免疫反応の制御ですので、インコと人の免疫反応の違いなども判らなければ利用できません。

— まとめ —

・発情=すぐ病気ということにはならないが、病気の原因にはなりえるので、どれだけの変化があったか分かるようにする為、定期健診が必要。(重要)
具合が悪くなってから病院へ行ったのでは、通常時の状態がわからないため、その鳥の通常の状態からの変化ではなく、一般的な状態と比べることしか出来ないので正確な診断が出来ない可能性がある。できれば正常時のレントゲンなどのデータも取っておくべきかもしれない。(ただしレントゲンについては、機器による出力の違いや放射線の影響の度合いもあるので要確認です。)
健康診断も最低年2回、出来れば4回はかかりたいところ。
人よりも年をとるのが早く、換羽など季節の変化もあるため、時期によっても違う「正常値」をカルテに残しておくべきです。(複数年のデータがあれば、季節の変動があっても想定内かどうかの判断もできる。「毎年この時期はこんな感じですね~」とか。)
・医師の診断も、医師個人の考え方や持っている情報・スキルなどにより違いがあります。
疑問を感じたらセカンドオピニオンも有効です。
・ネットの情報も鵜呑みにしない。

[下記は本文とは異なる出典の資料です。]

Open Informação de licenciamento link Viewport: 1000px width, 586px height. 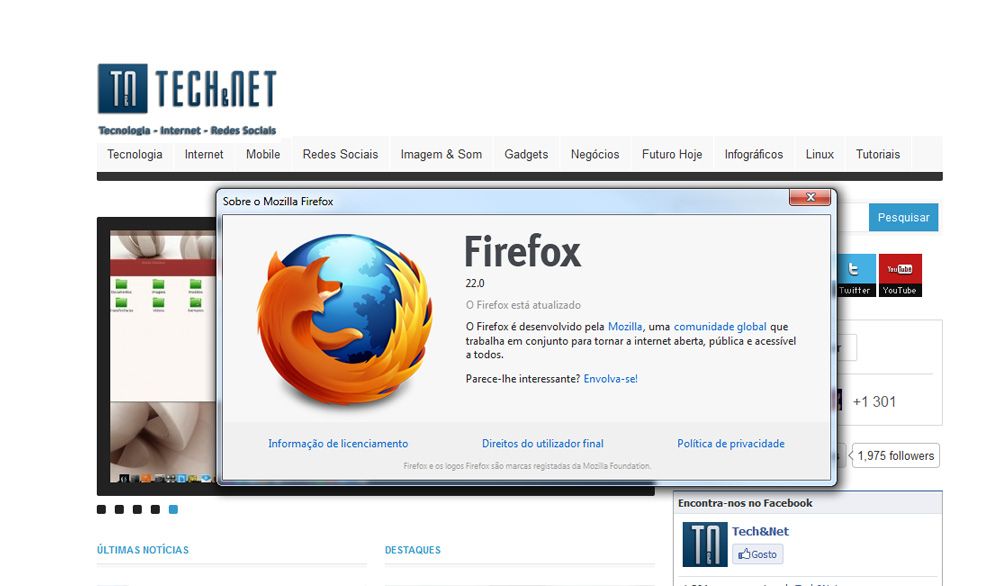click(x=338, y=444)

情報の一つととらえましょう。ネットの世界では転載なども多いので注意が必要です。「ネットにこう書いてあった」と動物病院でトラブルとなるケースもあるようです。
記事作成請負の職業もありますので、同様の内容が多いから多数の意見とは限りません。(同じ人が書いたものが多数のサイトにある可能性もあります。)

「まずは定期的に健康診断に行きましょう。」
というところでしょうか。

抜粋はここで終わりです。